** Task instructions **
Extract the following lines verbatim, starting at the line containing "This screenshot has width=190, height=170." and ending after the line containing "[x=618, y=73]".

═══ Task data ═══

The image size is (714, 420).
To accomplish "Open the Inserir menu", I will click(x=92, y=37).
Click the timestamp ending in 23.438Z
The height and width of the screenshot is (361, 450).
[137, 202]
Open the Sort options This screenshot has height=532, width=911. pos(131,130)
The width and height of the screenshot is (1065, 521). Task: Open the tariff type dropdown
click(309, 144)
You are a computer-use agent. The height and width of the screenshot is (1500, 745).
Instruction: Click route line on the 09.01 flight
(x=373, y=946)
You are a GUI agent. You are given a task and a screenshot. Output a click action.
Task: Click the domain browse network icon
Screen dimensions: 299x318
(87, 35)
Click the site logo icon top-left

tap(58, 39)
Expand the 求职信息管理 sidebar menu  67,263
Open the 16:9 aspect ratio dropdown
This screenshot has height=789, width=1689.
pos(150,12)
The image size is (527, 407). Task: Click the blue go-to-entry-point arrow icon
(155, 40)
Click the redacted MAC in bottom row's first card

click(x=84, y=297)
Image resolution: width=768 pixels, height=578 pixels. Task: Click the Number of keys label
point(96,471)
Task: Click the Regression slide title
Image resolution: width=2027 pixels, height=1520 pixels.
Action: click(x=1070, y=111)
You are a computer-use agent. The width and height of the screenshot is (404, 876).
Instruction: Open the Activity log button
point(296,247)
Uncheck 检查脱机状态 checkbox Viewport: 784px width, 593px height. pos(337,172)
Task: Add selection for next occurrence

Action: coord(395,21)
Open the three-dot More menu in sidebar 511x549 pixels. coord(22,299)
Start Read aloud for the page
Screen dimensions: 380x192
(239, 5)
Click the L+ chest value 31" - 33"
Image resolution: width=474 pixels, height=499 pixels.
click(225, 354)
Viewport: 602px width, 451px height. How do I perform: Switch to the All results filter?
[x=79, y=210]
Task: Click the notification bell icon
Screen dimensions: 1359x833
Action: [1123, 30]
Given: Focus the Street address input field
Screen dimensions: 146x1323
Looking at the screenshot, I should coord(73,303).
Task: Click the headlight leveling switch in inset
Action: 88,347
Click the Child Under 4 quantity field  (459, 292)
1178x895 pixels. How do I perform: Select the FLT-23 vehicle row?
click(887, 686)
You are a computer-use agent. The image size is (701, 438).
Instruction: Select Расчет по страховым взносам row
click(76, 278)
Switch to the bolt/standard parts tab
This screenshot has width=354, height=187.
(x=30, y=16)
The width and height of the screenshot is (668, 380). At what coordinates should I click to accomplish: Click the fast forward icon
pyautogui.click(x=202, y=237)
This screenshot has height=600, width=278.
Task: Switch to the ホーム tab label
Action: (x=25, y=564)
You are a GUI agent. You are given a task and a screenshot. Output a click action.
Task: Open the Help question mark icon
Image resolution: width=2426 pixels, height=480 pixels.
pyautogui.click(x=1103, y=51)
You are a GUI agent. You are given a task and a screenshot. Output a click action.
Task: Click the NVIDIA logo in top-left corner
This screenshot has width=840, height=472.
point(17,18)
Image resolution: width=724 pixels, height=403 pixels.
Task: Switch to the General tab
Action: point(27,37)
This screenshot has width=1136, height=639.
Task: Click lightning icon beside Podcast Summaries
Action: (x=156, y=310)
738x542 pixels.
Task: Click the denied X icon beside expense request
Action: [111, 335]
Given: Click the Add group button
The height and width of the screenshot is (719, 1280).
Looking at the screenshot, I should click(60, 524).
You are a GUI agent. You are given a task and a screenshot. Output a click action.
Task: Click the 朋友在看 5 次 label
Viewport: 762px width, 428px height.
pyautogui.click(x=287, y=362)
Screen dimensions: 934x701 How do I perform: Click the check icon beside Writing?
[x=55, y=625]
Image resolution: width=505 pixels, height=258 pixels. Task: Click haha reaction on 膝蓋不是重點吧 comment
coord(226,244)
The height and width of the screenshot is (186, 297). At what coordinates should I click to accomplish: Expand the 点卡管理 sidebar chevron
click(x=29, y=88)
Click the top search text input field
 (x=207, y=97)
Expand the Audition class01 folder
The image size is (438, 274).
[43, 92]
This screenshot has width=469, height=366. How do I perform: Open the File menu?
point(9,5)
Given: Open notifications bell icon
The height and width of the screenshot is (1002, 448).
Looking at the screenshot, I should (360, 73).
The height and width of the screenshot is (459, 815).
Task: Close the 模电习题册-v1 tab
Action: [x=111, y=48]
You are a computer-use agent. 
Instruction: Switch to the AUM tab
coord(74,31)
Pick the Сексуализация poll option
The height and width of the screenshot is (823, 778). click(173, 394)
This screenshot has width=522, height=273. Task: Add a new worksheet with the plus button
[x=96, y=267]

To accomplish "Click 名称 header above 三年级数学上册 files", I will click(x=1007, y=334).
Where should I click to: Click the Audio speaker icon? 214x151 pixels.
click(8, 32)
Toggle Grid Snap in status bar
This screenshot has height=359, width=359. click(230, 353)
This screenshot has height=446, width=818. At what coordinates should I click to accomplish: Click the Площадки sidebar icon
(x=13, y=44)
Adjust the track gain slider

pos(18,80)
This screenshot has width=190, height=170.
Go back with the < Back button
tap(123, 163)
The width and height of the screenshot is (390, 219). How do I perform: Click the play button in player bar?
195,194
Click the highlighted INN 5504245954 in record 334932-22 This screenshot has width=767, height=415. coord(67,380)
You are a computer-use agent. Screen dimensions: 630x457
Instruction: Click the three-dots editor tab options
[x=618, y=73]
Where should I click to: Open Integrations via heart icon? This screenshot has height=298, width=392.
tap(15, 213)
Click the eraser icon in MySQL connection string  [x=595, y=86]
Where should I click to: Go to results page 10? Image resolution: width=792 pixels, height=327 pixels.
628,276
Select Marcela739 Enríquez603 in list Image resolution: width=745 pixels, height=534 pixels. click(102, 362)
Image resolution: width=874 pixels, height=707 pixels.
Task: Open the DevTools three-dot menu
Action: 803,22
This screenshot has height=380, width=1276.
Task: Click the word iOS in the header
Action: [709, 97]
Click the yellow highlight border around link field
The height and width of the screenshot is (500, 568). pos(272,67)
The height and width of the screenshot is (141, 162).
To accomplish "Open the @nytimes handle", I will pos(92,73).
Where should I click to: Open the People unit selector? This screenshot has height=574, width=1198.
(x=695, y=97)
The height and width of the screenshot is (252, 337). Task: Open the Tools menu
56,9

═══

** Result for this task **
This screenshot has width=190, height=170.
Go back with the < Back button
tap(123, 163)
The width and height of the screenshot is (390, 219). How do I perform: Click the play button in player bar?
195,194
Click the highlighted INN 5504245954 in record 334932-22 This screenshot has width=767, height=415. coord(67,380)
You are a computer-use agent. Screen dimensions: 630x457
Instruction: Click the three-dots editor tab options
[x=618, y=73]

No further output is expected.